In recent weeks, a number of media commentators have criticized Donald Trump's " One big Beautiful Bill " on the basis of a statement by the Congressional Budget Office that under existing legislation the bill adds $US 3.4 trillion to the US Budget deficit. They tend not to mention that this is because the existing law assumes that all the tax cuts made in 2017 by the first Trump Administration expire at the end of this year.

Let’s us look at what might have happened in January 2026 if the cuts in US corporate tax rates in Trumps first term were not renewed and extended in the One Big Beautiful Bill.

Back in 2016 before the first Trump administration came to office in his first term, the US corporate tax rate was then 35%. In 2017 the Tax Cut and Jobs Act reduced the corporate tax rate to 21%. Because this bill was passed as a "Reconciliation Bill “, This meant it required only a simple majority of Senate votes to pass. This tax rate of 21% was due to expire in January 2026.

The One Big Beautiful Bill has made the expiring tax cuts permanent; this bill was signed into law on 4 July 2025. Now of course the same legislation also made a large number of individual tax cuts in the original 2017 bill permanent.

What would have happened if the bill had not passed. Let us construct what economists call a "Counterfactual"

Let’s just restrict ourselves to the case of what have happened in 2026 if the US corporate tax had risen to the prior rate of 35%.

This is an increase in the corporate tax rate of 14%. This increase would generate a sudden fall in US corporate after-tax earnings in January 2026 of 14%. What effect would that have on the level of the S&P 500?

The Price /Earnings Ratio of the S&P500 in July 2025 was 26.1.

Still the ten-year average Price/ Earnings Ratio for the S&P500 is only 18.99. Let’s say 19 times.

Should earnings per share have suddenly fallen by 14%, then the S&P 500 might have fallen by 14% multiplied by the short-term Price/ Earnings ratio.

This means a likely fall in the S&P500 of 37%.

As the market recovered to long term Price Earnings ratio of 19 this fall might then have ben be reduced to 27%.

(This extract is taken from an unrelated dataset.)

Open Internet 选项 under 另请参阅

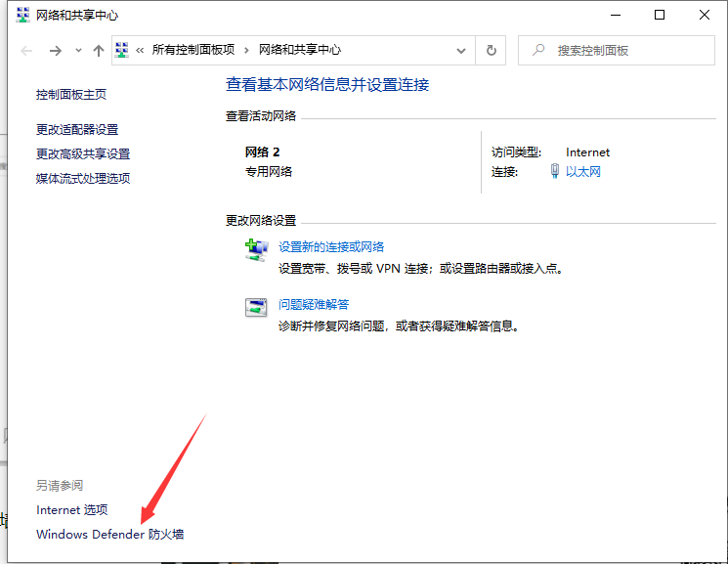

Put simply, had the One Big, beautiful Bill not been passed, then in 2026 the US stock market might suddenly have fallen by 37% before then recovering to a fall of 27% .

The devastating effect on the US and indeed World economy might plausibly have caused a major recession.

On 9 June Kevin Hassert the Director of the National Economic Council said in a CBS interview with Margaret Brennan that if the bill did not pass US GDP would fall by 4% and 6-7 million Americans would lose their jobs.

The Passage of the One Big Beautiful Bill on 4 July thus avoided One Big Ugly Disaster.